Planning is defined as the process of developing the goals and objectives and, the strategy to achieve them. It is the core function of management. In planning, both the internal factors and the external factors are considered. The external factors are uncontrollable whilst the internal ones are controllable. All these factors must be analyzed in depth and, the threats and the weaknesses dealt with. PepsiCo management realized that this function was very significant. They analyzed their strengths and weaknesses and, threats and opportunities. For example, Coca Cola was its main competitor when it came to soft drinks. In 2009, the company decided to invest more in the refreshment market. It emerged as one of the largest suppliers of these drinks. The company did this by analyzing its market and competitor. Its profitability hit the roof. Hence, good planning enabled them achieve this.
The other function of management is organizing. It involves arranging the company’s resources and, objectives in an orderly manner with the sole purpose of making profits. It also entails implementing the course of action that the management deems fit. The divisions and, departments that exist in the organization must be well organized to achieve the company’s objectives. In 2009, PepsiCo bought two of the largest bottlers in North America. It did this by paying 7 billion dollars (PepsiCo Home | PepsiCo.com). How did Pepsi achieve this yet only some years back it was making massive losses? It is because they were organized. They organized their resources well and, purchased what was to bring in more revenue than before. A management that can organize the company well is bound to make that particular company a market leader.
Directing is another function of management. Directing involves the relationship between the management and the staff. Directing involves influencing the behavior of employees to improve their productivity towards achieving the company’s goals (Koontz, 2011). This can be done through establishing a professional relationship with the employees, influencing their performance through gift giving and, many more. PepsiCo management has continually influenced the behavior of its staff by buying them cars and, other gifts to motivate them to perform well (PepsiCo Home | PepsiCo.com). The company went a step further to acquire houses for some of its staff. The staff is responsible for building the image of the company. If the management mistreats its staff, the company will be viewed negatively. They should be encouraged to give a good image of the brand and, work towards the achievement of its goals.

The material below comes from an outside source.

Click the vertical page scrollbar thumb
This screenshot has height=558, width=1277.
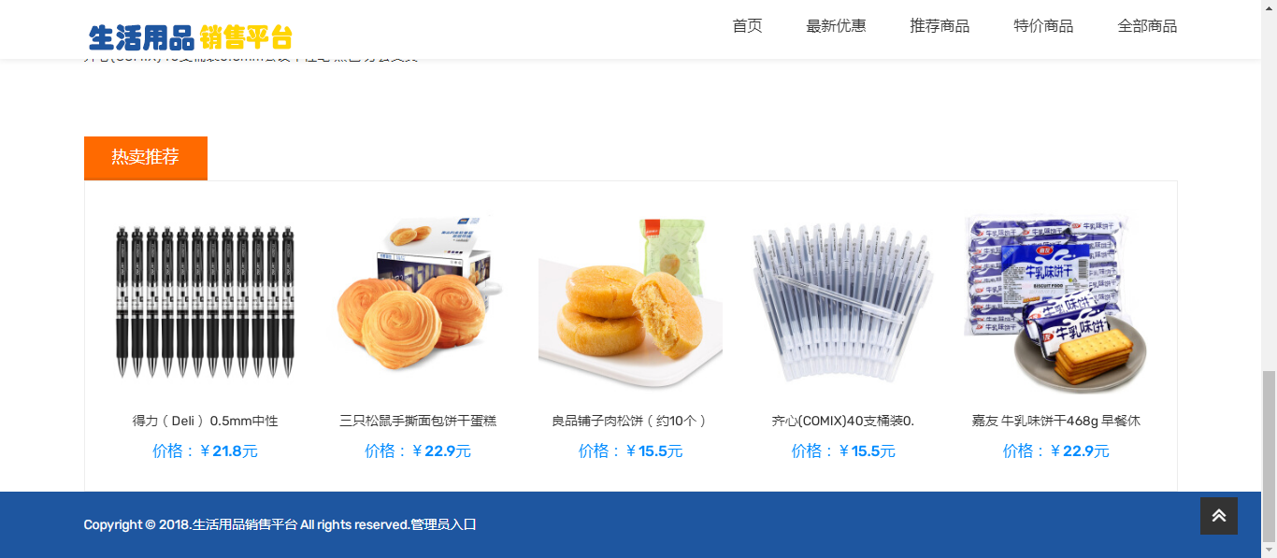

Controlling is the last function of management. Controlling involves setting standards of performance. It also involves evaluation of the achievement of the objectives and, taking corrective measures in case the company needs it (Koontz, 2011). PepsiCo has set a Code of Conduct that clearly defines how employees conduct themselves in a day-to-day basis. It is from this document that managers get the authority to monitor their employees and, confirm if their work engagements lead to the overall performance of the company. Most employees feel that they should be given the freedom to work with minimal supervision. Before establishing the need for control and monitoring, PepsiCo conducted a survey to get the views of their employees. The views were then integrated to come up with an effective control and, monitoring strategy. The employees were then briefed on the need for the controls that were to be adopted. These controls had a meaningful impact on the overall company performance. For instance, PepsiCo launched an initiative dubbed “One Simple Thing”. The control was put in place to check employees’ work-home balance. It enabled employees to strike a balance in their personal and work engagements. The end result was improved productivity from individual employees which led to improved company performance.
Koontz, H., & O'Donnell, C. (2011). Principles of management: An analysis of managerial functions. New York: McGraw-Hill.